Sie erscheint als Geist - bedrohlich, unheimlich, entrückt und fremd. Die schutzgebende Mutter Gottes hat offenbar ein Geheimnis - sie wird zur mysteriösen Hüllengestalt und ebnet den Weg zu einer neu empfundenen Weiblichkeit - jenseits von Katholizismus, Kirche und klösterlicher Strenge. Der Pinselstrich als Befreiungsschlag, der malerische Gestus setzt ein dickes Ausrufezeichen.

Für Charlotte-Eschenlohr ist der Akt des Malens an sich entscheidend und charakteristisch für ihr Werk. Da wird nicht abgezirkelt, abgemessen, projiziert oder minutiös nach Vorlage gemalt. Das Malen passiert eher intuitiv, mit großer Verve und großer Geste, schwungvoll, dynamisch und expressiv.

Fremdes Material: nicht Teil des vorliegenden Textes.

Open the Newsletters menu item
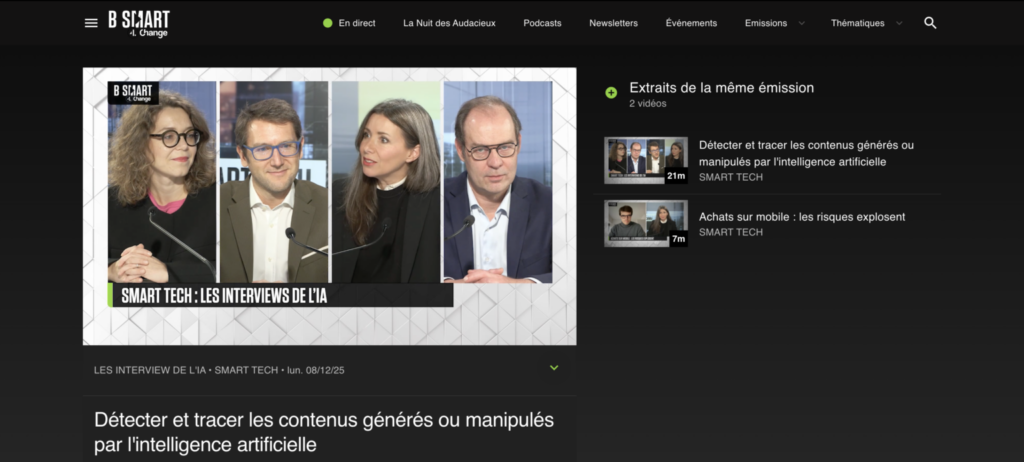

Nächtliche Malsessions mit vehement aufgetragener Farbe wechseln sich ab mit ruhigeren Sitzungen am Zeichentisch. Auch hier arbeitet Eschenlohr gerne mit Modellen. Die skizzenhaften Zeichnungen in verschiedenen Techniken und Formaten versteht sie als Vorstudien zu ihren Gemälden, aber auch als ein Einfühlen und Annähern an die verschiedenen Milieus und Personen, die sie später auf die Leinwand bringen wird. So sind im Laufe der letzten Jahre über 1000 Zeichnungen entstanden, die alle lose miteinander zusammenhängen und sich durch einen forcierten, eher reduzierten Zeichenstrich und den sparsamen Einsatz von Farbe auszeichnen.

Die explosive Farbigkeit auf den Gemälden hingegen ist offenkundig. Hier tauchen kaum Erdtöne oder Naturfarben auf. Kein moorig-schaler Grundton wie auf den Gemälden der Worpsweder Malerin Paula Modersohn-Becker herrscht vor. Charlotte Eschenlohr bevorzugt die expressive, laute Farbpalette im Stil der Neuen Wilden: Knallrot und beißendes Neongelb, Giftgrün und tiefes Meerblau, schreiendes Orange und grelles Pink. Farben, wie sie aber auch auf den Werken der expressionistischen Künstlergruppe „Die Brücke“ erscheinen: Emil Noldes Aquarelle und Naturdarstellungen, Max Pechsteins Zirkusszenen oder Ernst Ludwig Kirchners Landschaften weisen eine ähnliche Bandbreite an Farben auf. Manchmal geht Charlotte Eschenlohr in ihrer Farbauswahl jedoch noch weiter, schafft Disharmonien und beißende Kontraste mit mutig gesetzten, kraftvollen Farben, die beim Betrachter zahlreiche Assoziationen wecken: Ein knalliges Rot, das für Blut, Menstruation und Geburt steht, nächtliche Schwarz- und Blautöne, gespickt mit Neonfarben für die metropolitane Skyline von Manhattan, die immer wieder zum bevorzugten Sujet von Charlotte Eschenlohr wird.